--- DATA SHOWN ---
**********

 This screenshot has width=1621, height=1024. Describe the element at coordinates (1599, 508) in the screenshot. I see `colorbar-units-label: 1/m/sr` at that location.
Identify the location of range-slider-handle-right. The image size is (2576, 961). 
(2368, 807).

**********

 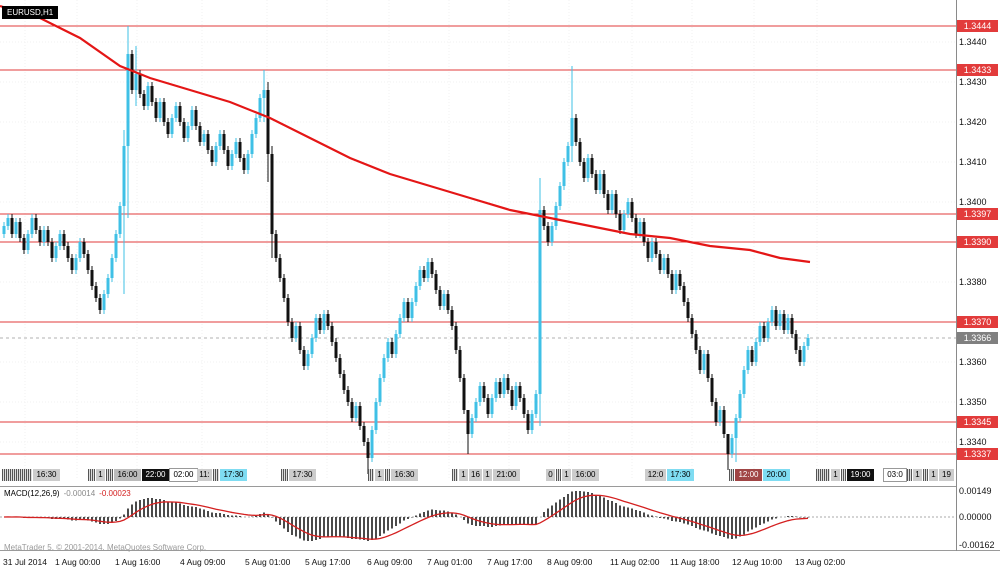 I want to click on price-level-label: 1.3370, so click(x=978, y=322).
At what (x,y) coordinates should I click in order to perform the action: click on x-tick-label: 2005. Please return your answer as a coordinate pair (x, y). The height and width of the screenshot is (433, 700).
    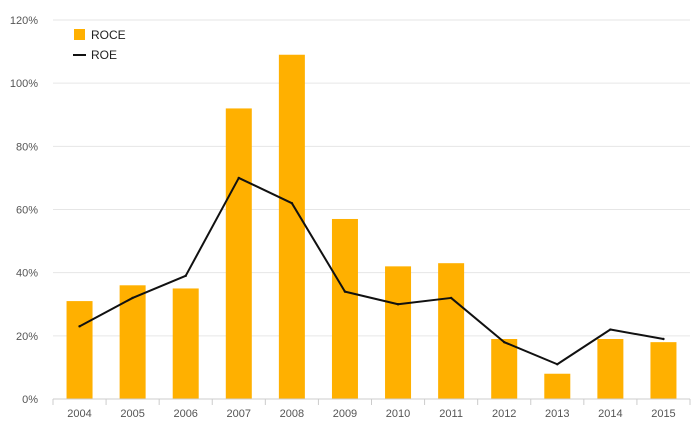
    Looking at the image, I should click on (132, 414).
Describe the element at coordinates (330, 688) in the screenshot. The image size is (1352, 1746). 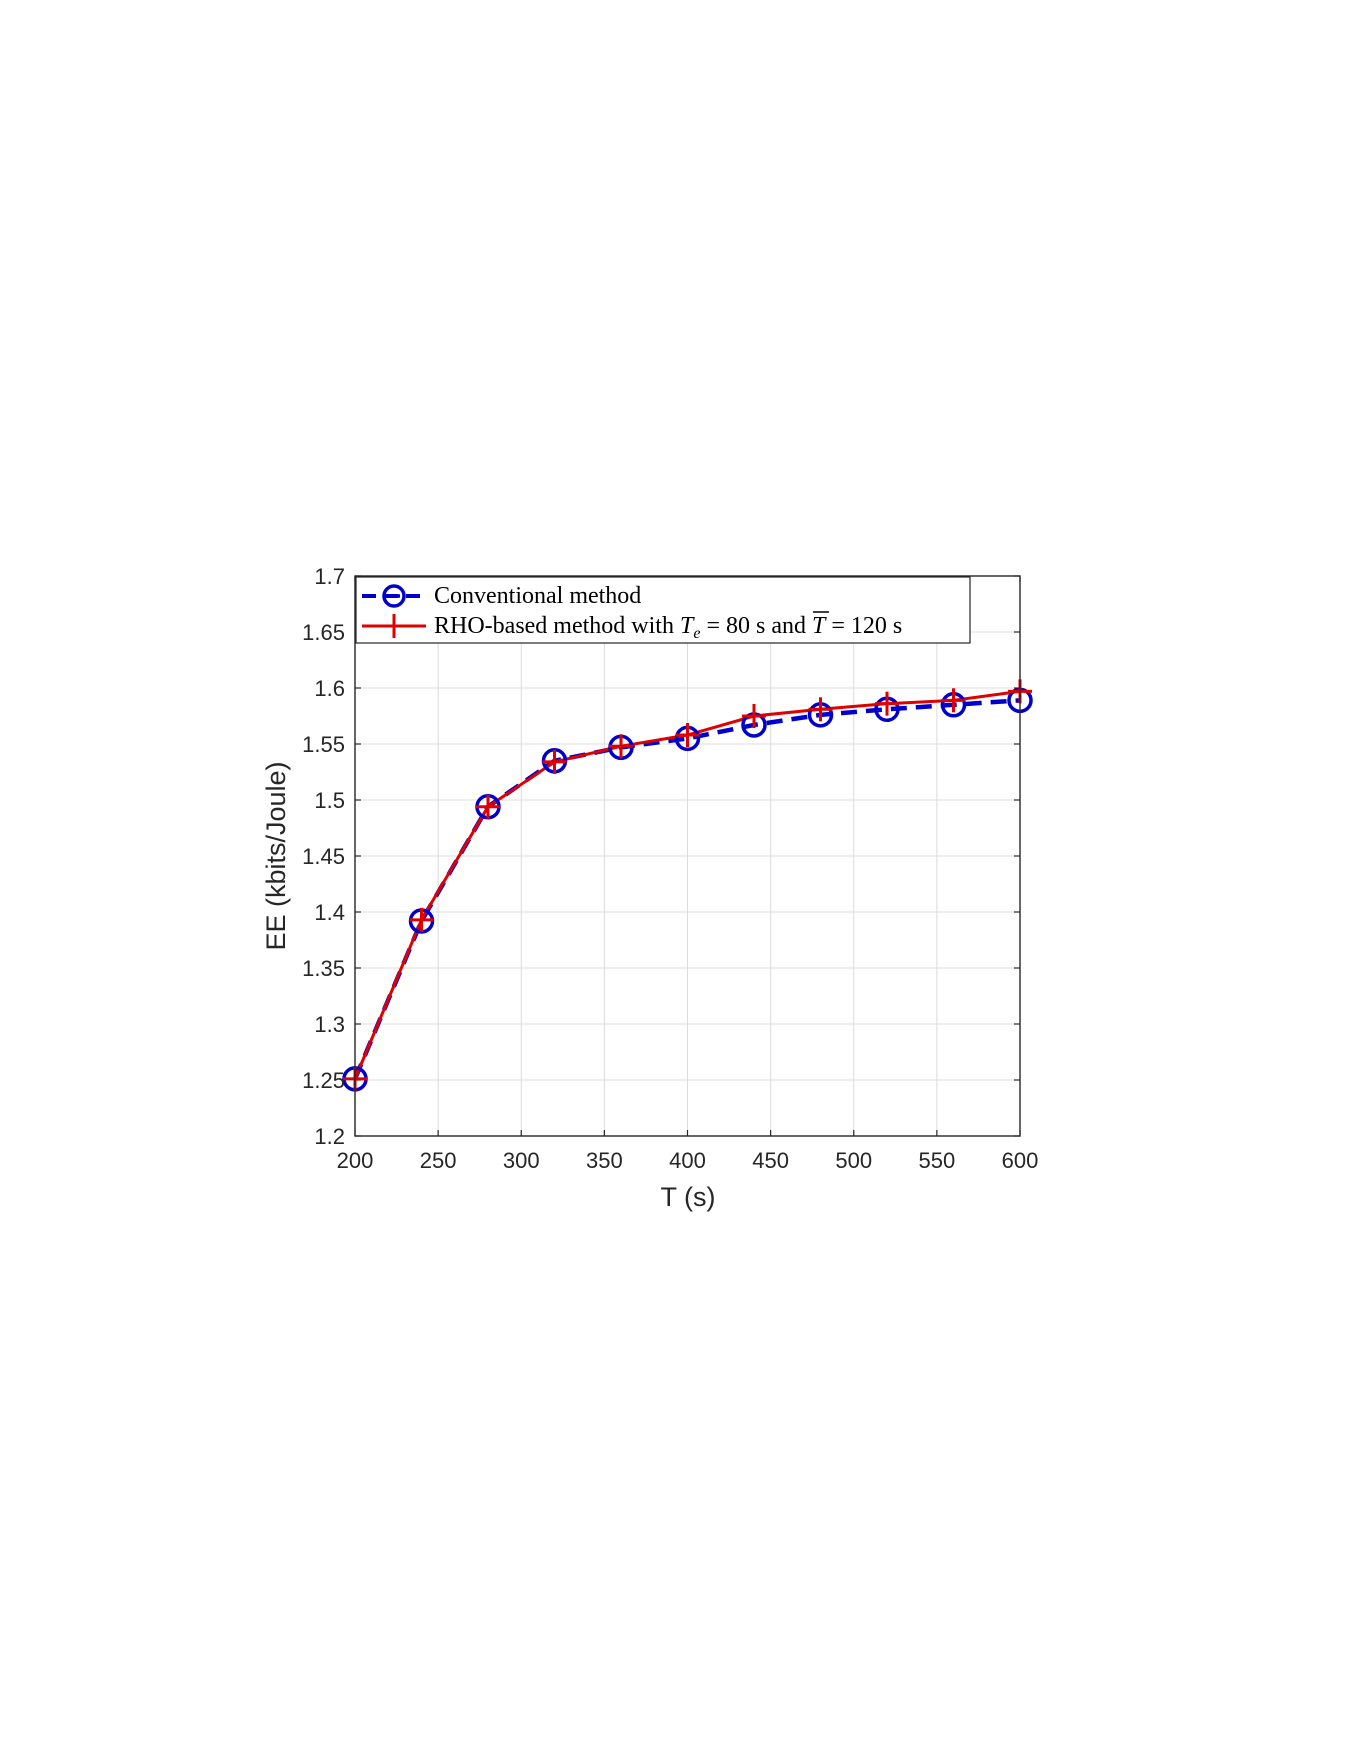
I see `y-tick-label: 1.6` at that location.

**********

--- ASSIGNMENT ---
Copy the lines from the line with "Identify the location" to the line with "(2368, 807)." exactly, both of those included.

--- ANSWER BELOW ---
Identify the location of range-slider-handle-right. The image size is (2576, 961). 
(2368, 807).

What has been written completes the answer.